Running metrics from Amazfit GTS 2e (left) and Garmin Vivoactive 4S (right) (Image credit: Amazfit. Garmin)

The GTS 2e also records your heart rate throughout the workout (complete with zones), pace, cadence and altitude. The pace recorded by both the Amazfit and Garmin was nearly identical, but heart rate appeared to be lower on the GTS 2e. The heart rate zones were also slightly different, but this is because Garmin uses set numbers for all users, while Amazfit’s heart rate zones vary depending on your age, which is more useful for training.

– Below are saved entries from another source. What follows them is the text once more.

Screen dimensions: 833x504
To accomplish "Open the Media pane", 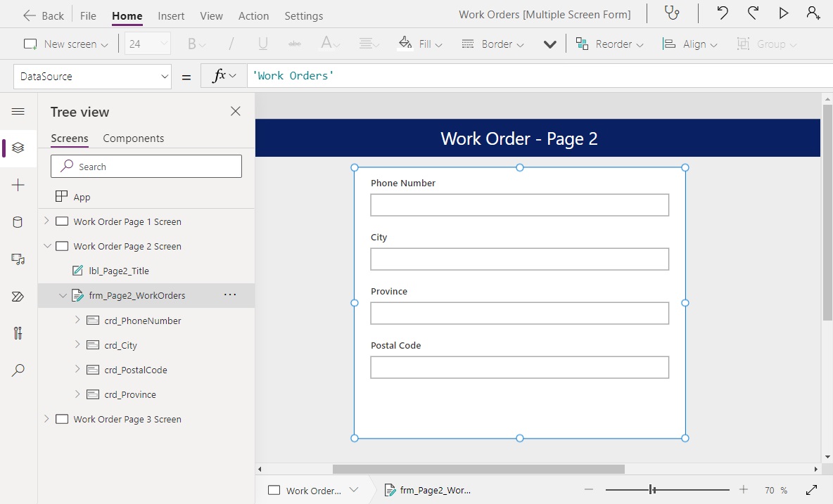I will tap(18, 259).
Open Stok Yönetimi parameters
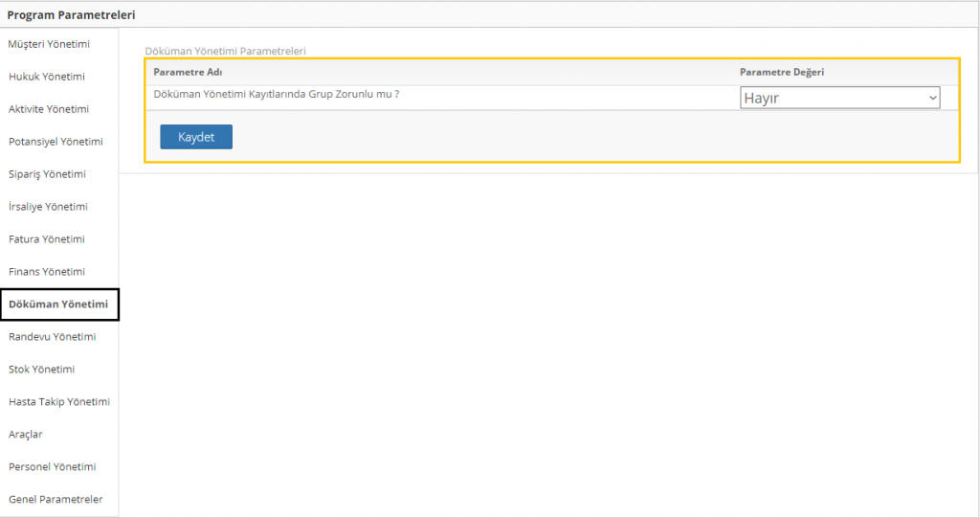The image size is (980, 518). coord(41,370)
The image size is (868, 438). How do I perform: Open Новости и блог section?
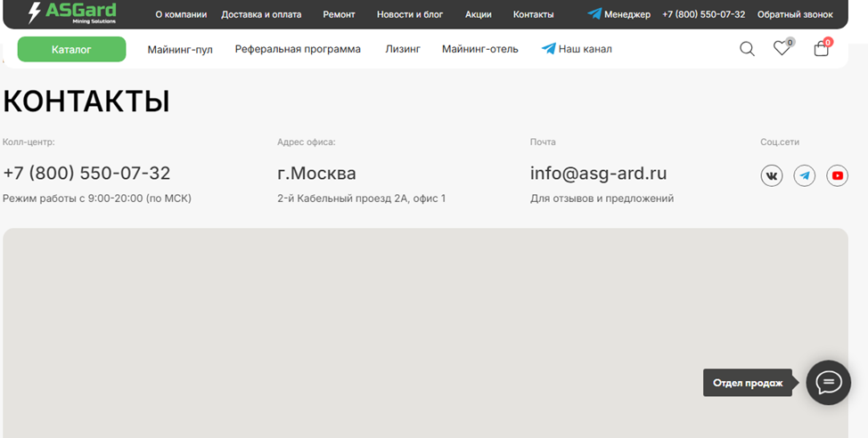point(410,14)
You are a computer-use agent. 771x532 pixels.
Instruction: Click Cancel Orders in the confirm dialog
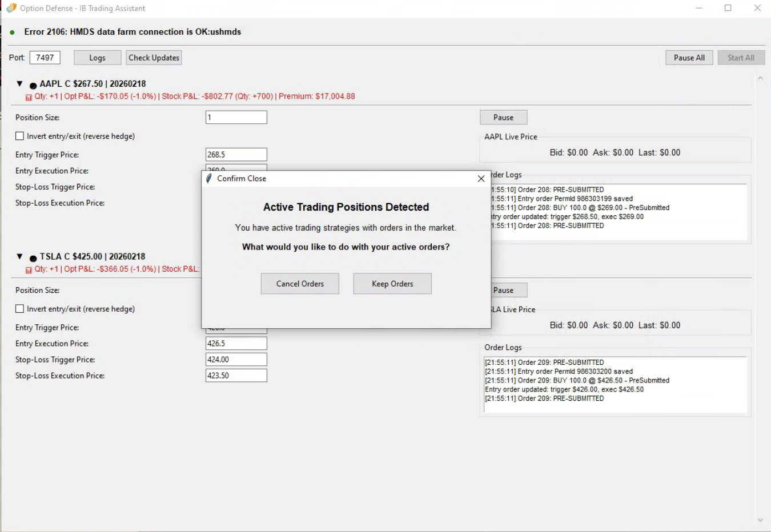(x=300, y=284)
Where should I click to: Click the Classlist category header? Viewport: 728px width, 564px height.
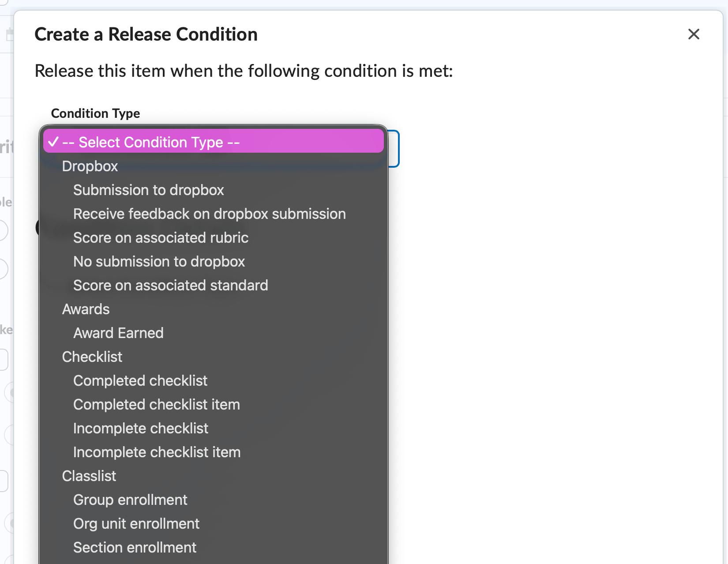pos(89,476)
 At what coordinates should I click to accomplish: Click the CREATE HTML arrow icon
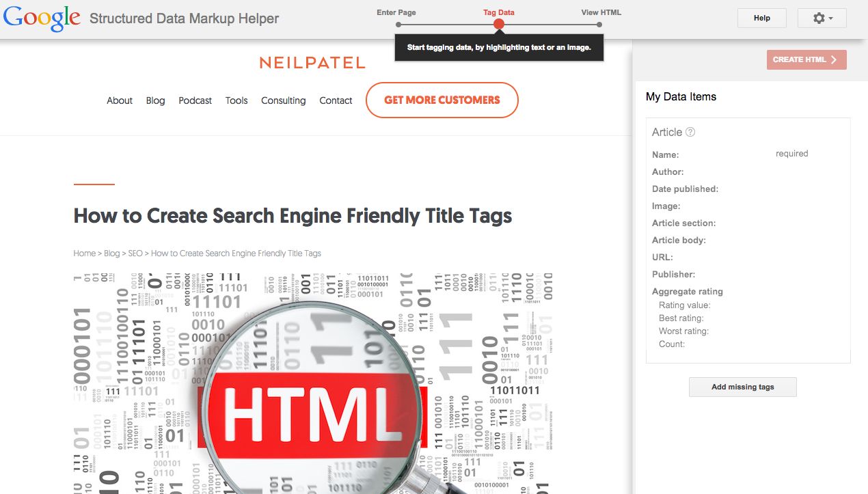pos(835,59)
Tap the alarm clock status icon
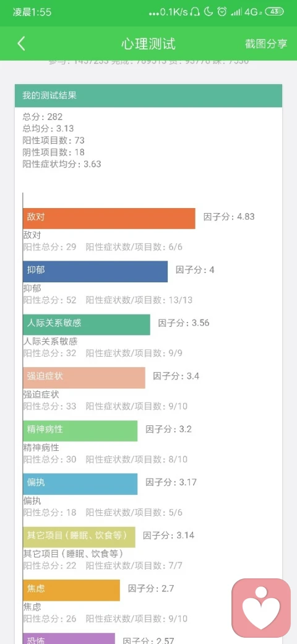 222,12
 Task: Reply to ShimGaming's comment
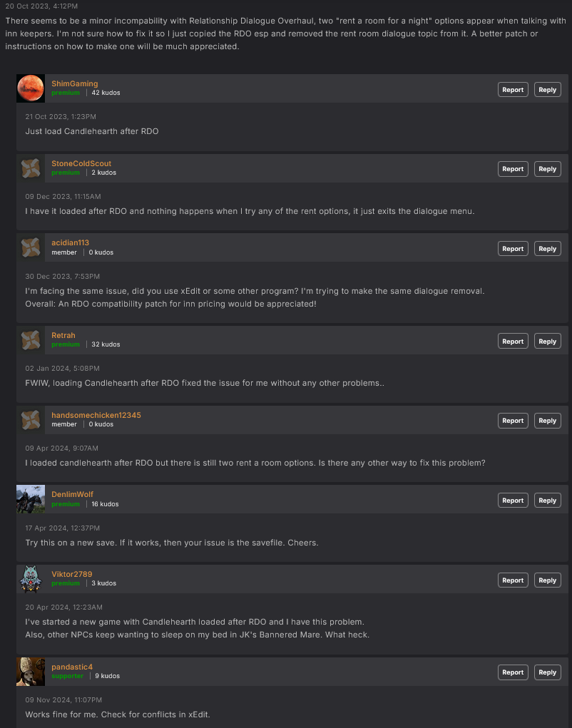tap(547, 90)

Our only quibble is that the graph for heart rate shows no trend line, and you’re not given an average heart rate. 

Companion app

  • Collates data from all Amazfit devices
  • Watch settings within easy reach
  • PAI fitness score too ambiguous

The Amazfit GTS 2e uses the company’s Zepp app, which is available for iPhone and iOS. It's not as attractive or intuitively laid out as the equivalent Fitbit app, but still puts all the essentials within easy reach.

Pulling up a pane from the bottom of the screen will reveal quick controls for managing your device (including customizing the display, setting the vibration mode and opening the app store), while the rest of the app is dedicated to fitness and wellbeing stats.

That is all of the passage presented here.